Benin Complex, Jerusalem

  • Status: Urban Plan Approved

On a prominent 11 hectare site, centrally located on Jerusalem's Jaffa Road, Mitcham Benin is a complex of 9 buildings interwoven with pedestrian streets, courtyards and gardens. It includes the new Jerusalem Central train station.

The project is the fulfilment of the vision of the philanthropist who bequeathed the site, with all its promise, for the benefit of the public.  

Strategically arranged pedestrian pathways integrate the site’s diverse uses into the fabric of the surrounding neighborhoods, inviting public access to the site’s historic buildings and courtyards.

Beit Navon, the residence of the Yoseph Navon family, Is memorable for its formal, yet unpretentious presence, local ornament and gardens. The building now frames one side of the space that accommodates the  train station entrance pavilion, its prominent façade is memorably visible to passersby on Jaffa Street.  

Beit HaPecha originally accommodated a synagogue for the Bursa Community on its ground floor.
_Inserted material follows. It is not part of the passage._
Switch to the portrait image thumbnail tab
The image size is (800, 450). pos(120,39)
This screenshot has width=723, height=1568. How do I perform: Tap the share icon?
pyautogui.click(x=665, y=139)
Its upper level was the home of the Sephardi chief rabbi, R' Yaakov Meir. Later, it was used by British Mandate officials as a horse stable. Its wide arches and generous details remain well preserved. The building is the focal point of the primary pedestrian axis of the site.  

The first hotel built outside the walls of the Old City, the Kamenitz Hotel building is an important marker in the chronicle of Jerusalem’s development. The project anticipates the Hotel’s return to its original function. Together with its ancillary structures, the building frames a pleasant courtyard garden for visitors.  
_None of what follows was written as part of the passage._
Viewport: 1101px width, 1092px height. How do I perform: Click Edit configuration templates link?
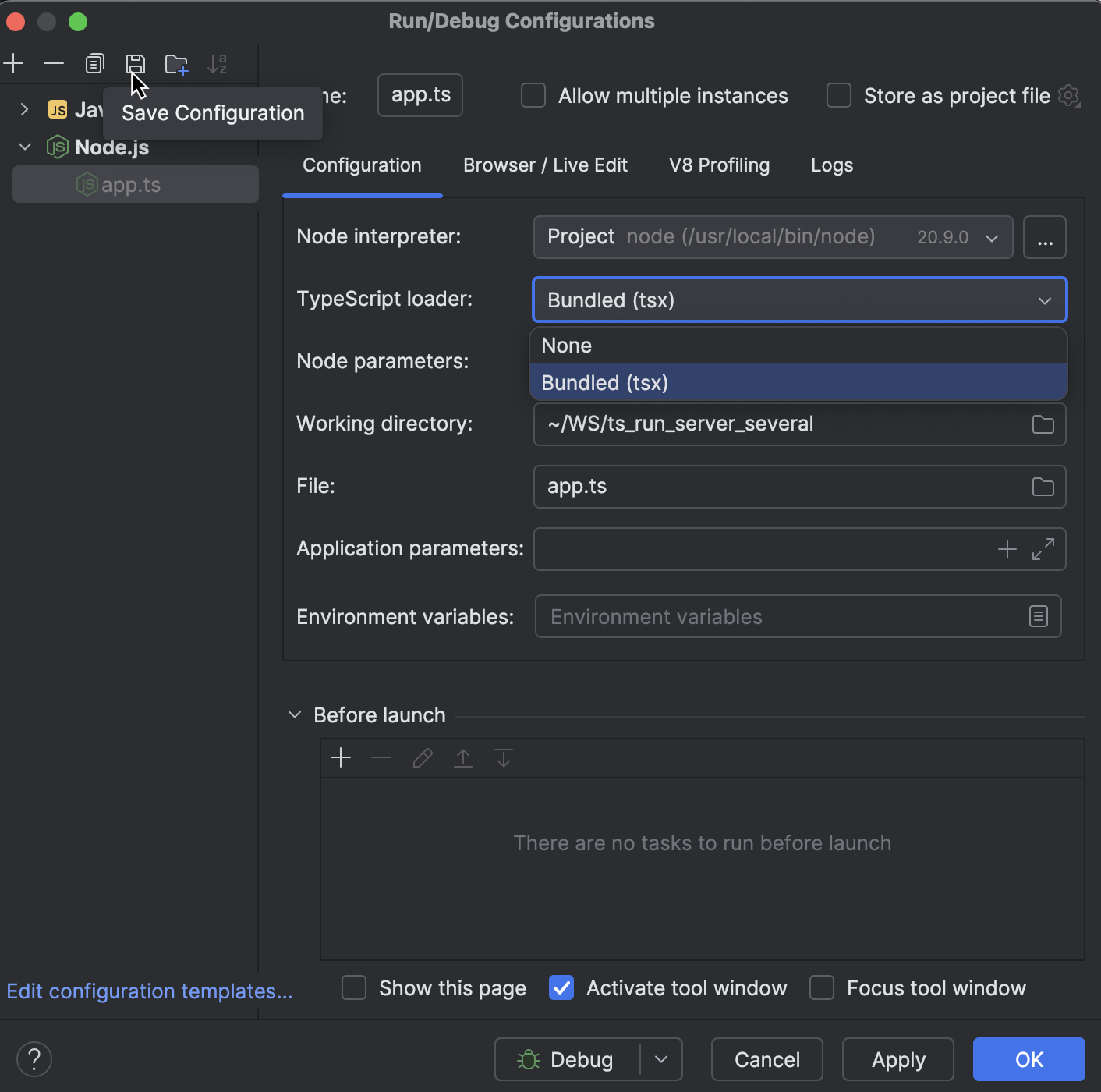pos(150,991)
The system of landscaped outdoor spaces encourages recreational uses, and threaded among the preservation and new buildings,  pedestrian movement into and across the site.

The new Jerusalem Central train station is integrated into the ensemble of high and low structures, buildings and courtyards, amplifying the site's public purpose.

The pedestrian pathways focus on the unique historic buildings integrating the site’s diverse uses into the fabric of the surrounding neighborhoods.

At the entrance of the compound on Jaffa Road, a public square, fronting the new Central Railway Station, flanks the important Beit Mapai building. An inclined pedestrian street leads from the square to the heart of the site.  

In addition to the transportation hub, the program for the site includes shopping, hospitality, restaurants, kindergartens, public amenities, synagogues and residential uses.

The new buildings join with the existing structures to form a sequence of spaces along HaNeviim Street.  

Towers rise above the podium structures and are placed and shaped in balance with the surrounding open space.  

The project is integrated into the surrounding neighborhoods with a deferential hierarchy of scales.  

The new buildings join with the existing structures to form a sequence of spaces along HaNeviim Street.  

Courtyards and gardens, intensive transportation, commercial and residential uses each have their place in this vibrant Jerusalem complex.